Dans quel bateau voguez-vous ?

"Nous sommes tous des bateaux solitaires voguant sur une mer sombre. Nous voyons les lumières des autres bateaux que nous ne pouvons pas atteindre mais dont la présence et la similitude nous apportent beaucoup de réconfort."

Extrait de l'excellent livre d'Irvin Yalom, Thérapies existentielles

Je vous souhaite, avec une petite avance, une agréable fête de fin d'année.

28 décembre 2018

Le dernier plan suicide

J’ai au moins douze plans pour me suicider*. Vous ne me croyez pas ? Vous avez tort. Pour l’instant je n’en ai parlé à personne. Pour une simple raison : il suffit que vous parliez de votre envie de vous suicider pour que tout le monde vous dise que la vie vaut la peine d’être vécue. Foutaise ! La vie ne vaut la peine de rien du tout et ils le savent bien, c’est pour ça qu’ils clament le contraire.
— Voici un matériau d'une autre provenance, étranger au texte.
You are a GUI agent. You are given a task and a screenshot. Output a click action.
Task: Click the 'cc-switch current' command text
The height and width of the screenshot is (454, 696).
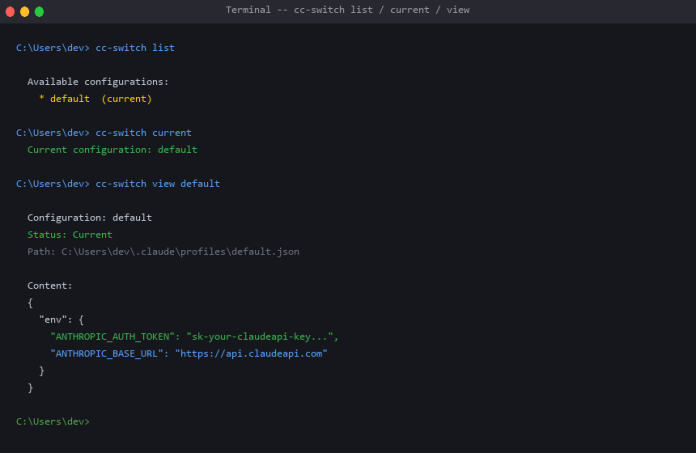click(x=143, y=133)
 Le jour où j’ai trouvé mon douxième plan-suicide, je n’en croyais pas mes yeux, j’étais arrivé à la perfection. Je préfère ne pas vous énoncer mon plan, par précaution. Les pilleurs courent la toile, vous le savez comme moi.

 Je peux juste vous dire une chose :  je passerai bientôt à l’acte, non pas le 31 décembre, mais peut-être le premier janvier. Il me reste simplement  à parfaire ma mise en scène, c'est important pour moi.
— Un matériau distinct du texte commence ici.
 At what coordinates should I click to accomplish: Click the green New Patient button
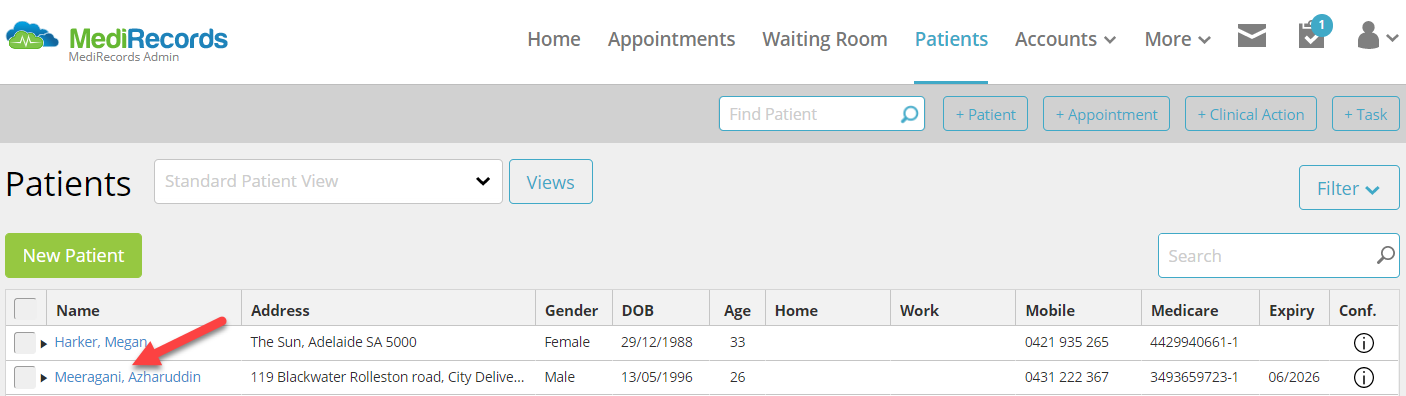click(x=74, y=255)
 Je ne sais pas qui me trouvera. Ce ne seront pas mes enfants, je n’en ai pas ; ni ma femme, je vis seul ; ni ma mère, elle est morte ; ni mon père, il ne m’a jamais reconnu ; ni mes amis, je ne m’en connais aucun ; ni mes collègues de travail, je suis au chômage. Peu importe, mais celui ou celle qui me trouvera ne m’oubliera jamais, j’en suis sûr ; et c’est pour moi une bénédiction.

 

* phrase de Benjamin Vautier

26 décembre 2018

La mâchoire

On était en période d’examens blancs et elle avait surveillé trois épreuves. Elle s’était tellement ennuyée dans cette salle où trente élèves suaient sur leur épreuve de philosophie, qu’elle avait baillé à plusieurs reprises. Résultat : elle s’était décroché la mâchoire.

Comme elle vivait seule, elle s’était résignée à la remettre elle-même en place mais, la mâchoire inférieure s’était mal emboîtée et il lui avait fallu aller aux urgences.

Là-bas, le médecin - un vieil homme au seuil de la retraite – n’avait pas voulu y toucher : « Je suis trop vieux. Allez voir un spécialiste : tenez, voici son numéro de téléphone. »

Elle aurait voulu le mordre, l’imbécile, mais ses mâchoires n’étaient plus en état.

Elle prit un rendez-vous – heureusement rapide - chez le fameux spécialiste.

A 8.30, elle entra dans la salle d’attente. Le médecin arriva en même temps qu’elle. Jeune, mais vu son presque grand âge, tout le monde lui paraissait jeune. Elle ne resta que cinq minutes assise, il vint la chercher immédiatement.

Elle expliqua son cas. Il sourit à plusieurs reprises. Elle ne voyait pas ce qu’il y avait de drôle à s’être décroché une mâchoire, mais elle préféra ne rien dire afin de ne pas se le mettre à dos.

Après lui avoir remis la mâchoire en place il lui dit.

-          Vous ne me reconnaissez pas ?

-          A vrai dire, je ne suis jamais venue dans votre cabinet.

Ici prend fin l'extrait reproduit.